**Extract:**
2018–19 Indian Women's League final round

Tournament details
- Country: India
- Dates: 5–22 May 2019
- Teams: 12

Final positions
- Champions: Sethu (1st title)
- Runners-up: Manipur Police

Tournament statistics
- Matches played: 33
- Goals scored: 156 (4.73 per match)
- Top goal scorer(s): Bala Devi (26 goals)

= 2018–19 Indian Women's League final round =

The 2018–19 Indian Women's League final round was played between twelve teams divided into two groups to decide the champion of Indian Women's League third season. It was played between 5 and 22 May at the Guru Nanak Stadium in Ludhiana.

== Teams ==

| Team | State/UT | Entry |
|---|---|---|
| Bangalore United FC | Bengaluru, Karnataka | 2019 KSFA Women's League winners |
| Baroda Football Academy | Baroda, Gujrat |  |
| Central SSB Women | Kolkata, West Bengal | 2019 IFA Women League winners |
| FC Alakhpura | Alakhpura, Haryana |  |
| FC Kolhapur City | Kolhapur, Maharashtra | 2019 WIFA Women's championship winners |
| Hans Women FC | Delhi |  |
| Gokulam Kerala | Kozhikode, Kerala |  |
| Manipur Police | Imphal, Manipur | 2018 AMFA Senior Women's Football League (BM Singh Trophy) winners |
| Panjim Footballers | Panaji, Goa | 2019 GFA Vedanta Women's League winners |
| Rising Student's Club | Cuttack, Odisha | Direct entry |
| SAI-STC Cuttack | Cuttack, Odisha | 2019 FAO Women's League winners |
| Sethu | Madurai, Tamil Nadu |  |

==Group stage==
===Cluster I===

====Table====

| Pos | Team | Pld | W | D | L | GF | GA | GD | Pts | Qualification |
| 1 | Gokulam Kerala | 5 | 5 | 0 | 0 | 16 | 1 | +15 | 15 | Semi Final |
| 2 | Central SSB Women | 5 | 4 | 0 | 1 | 10 | 7 | +3 | 12 |
| 3 | Hans Women FC | 5 | 2 | 0 | 3 | 6 | 9 | −3 | 6 |  |
| 4 | Panjim Footballers | 5 | 1 | 1 | 3 | 7 | 13 | −6 | 4 |
| 5 | Rising Student's Club | 5 | 1 | 1 | 3 | 4 | 10 | −6 | 4 |
| 6 | FC Alakhpura | 5 | 1 | 0 | 4 | 3 | 6 | −3 | 3 |

====Matches====

Alakhpura 1-0 Hans Women
  Alakhpura: Samiksha Jakhar 17'

Rising Student's Club 0-5 Gokulam Kerala
  Gokulam Kerala: Sanju 12', Manisha 19', 72', 78', Anju 28'

Gokulam Kerala 1-0 Alakhpura
  Gokulam Kerala: Manisha 71'

Hans Women 3-2 Panjim Footballers
  Hans Women: Anushka Samuel 31', 65', Jyoti Ann Burrett 80'
  Panjim Footballers: Karishma Shirvoikar 44', 76' (pen.)

**Collected material:**
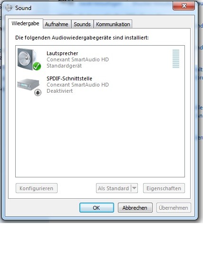Viewport: 203px width, 253px height.
Task: Open the Aufnahme tab
Action: pos(57,24)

**Problems and tasks:**
**a)** According to the tournament article, at which stadium and in which city was the final round played?
**b)** Repeat word for word the part of the tournament article that opens with "- Top goal scorer(s): Bala" and closes with "Stadium in Ludhiana.".

**Outputs:**
**a)** Guru Nanak Stadium in Ludhiana.

**b)**
- Top goal scorer(s): Bala Devi (26 goals)

= 2018–19 Indian Women's League final round =

The 2018–19 Indian Women's League final round was played between twelve teams divided into two groups to decide the champion of Indian Women's League third season. It was played between 5 and 22 May at the Guru Nanak Stadium in Ludhiana.